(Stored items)
********
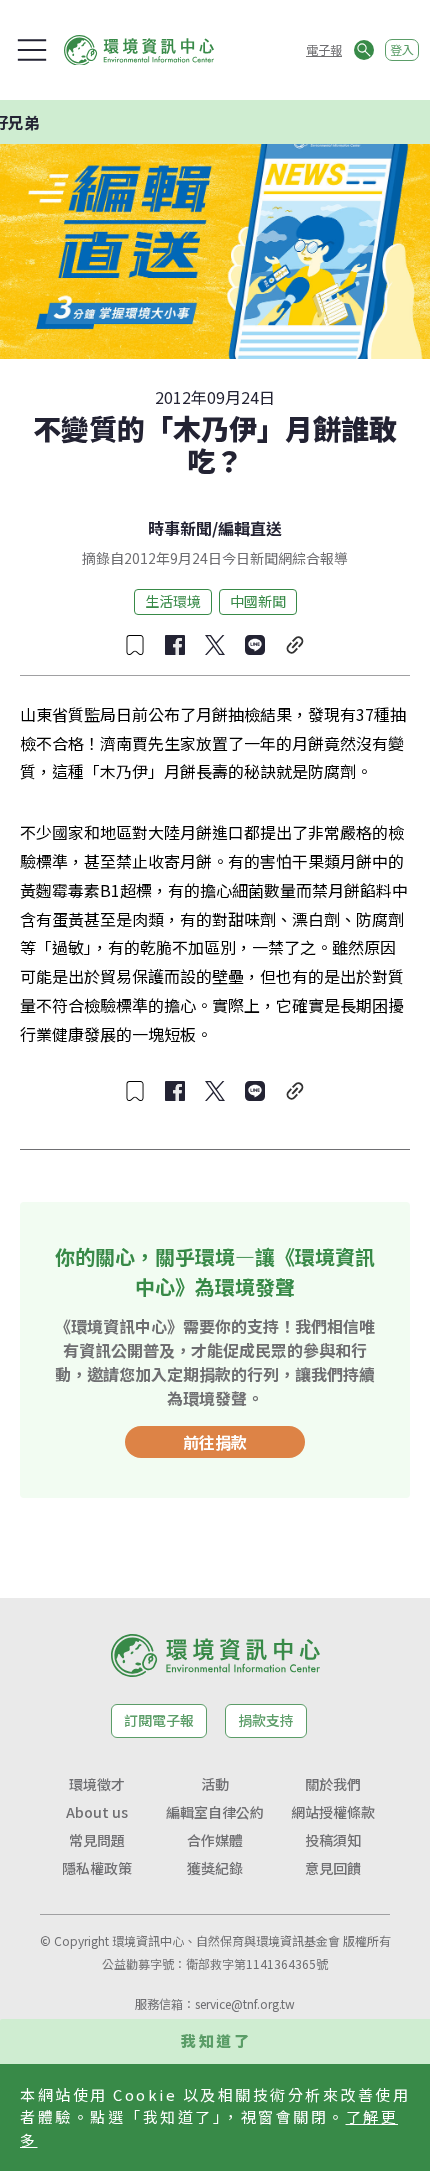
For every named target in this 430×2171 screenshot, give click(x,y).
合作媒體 (215, 1840)
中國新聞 (258, 601)
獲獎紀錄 (215, 1868)
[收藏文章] (135, 645)
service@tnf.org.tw (245, 2003)
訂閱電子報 (159, 1720)
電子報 (324, 49)
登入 (402, 49)
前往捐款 (215, 1442)
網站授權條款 (333, 1812)
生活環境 (173, 601)
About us (97, 1812)
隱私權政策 (97, 1868)
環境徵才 (97, 1784)
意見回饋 (333, 1868)
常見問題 (97, 1840)
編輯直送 (250, 528)
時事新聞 (180, 528)
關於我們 (333, 1784)
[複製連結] (295, 645)
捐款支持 (266, 1720)
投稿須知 (333, 1840)
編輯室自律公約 (215, 1812)
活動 (215, 1784)
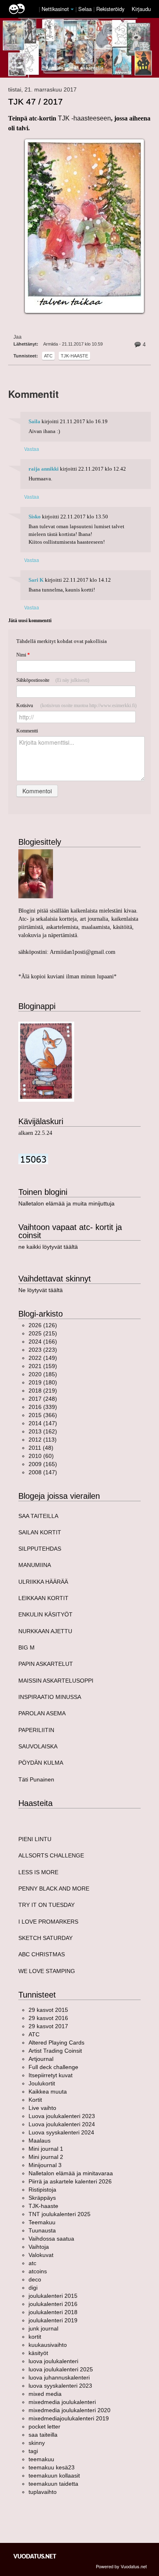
********
• **Problem**
Please write out all the entries above again exactly as they appear, skipping any images.

• **Completed task**
For every named target in this 430×2171 screenshot, give click(x,y).
合作媒體 (215, 1840)
中國新聞 (258, 601)
獲獎紀錄 (215, 1868)
[收藏文章] (135, 645)
service@tnf.org.tw (245, 2003)
訂閱電子報 (159, 1720)
電子報 (324, 49)
登入 (402, 49)
前往捐款 (215, 1442)
網站授權條款 (333, 1812)
生活環境 (173, 601)
About us (97, 1812)
隱私權政策 (97, 1868)
環境徵才 (97, 1784)
意見回饋 (333, 1868)
常見問題 (97, 1840)
編輯直送 (250, 528)
時事新聞 (180, 528)
關於我們 (333, 1784)
[複製連結] (295, 645)
捐款支持 (266, 1720)
投稿須知 (333, 1840)
編輯室自律公約 (215, 1812)
活動 (215, 1784)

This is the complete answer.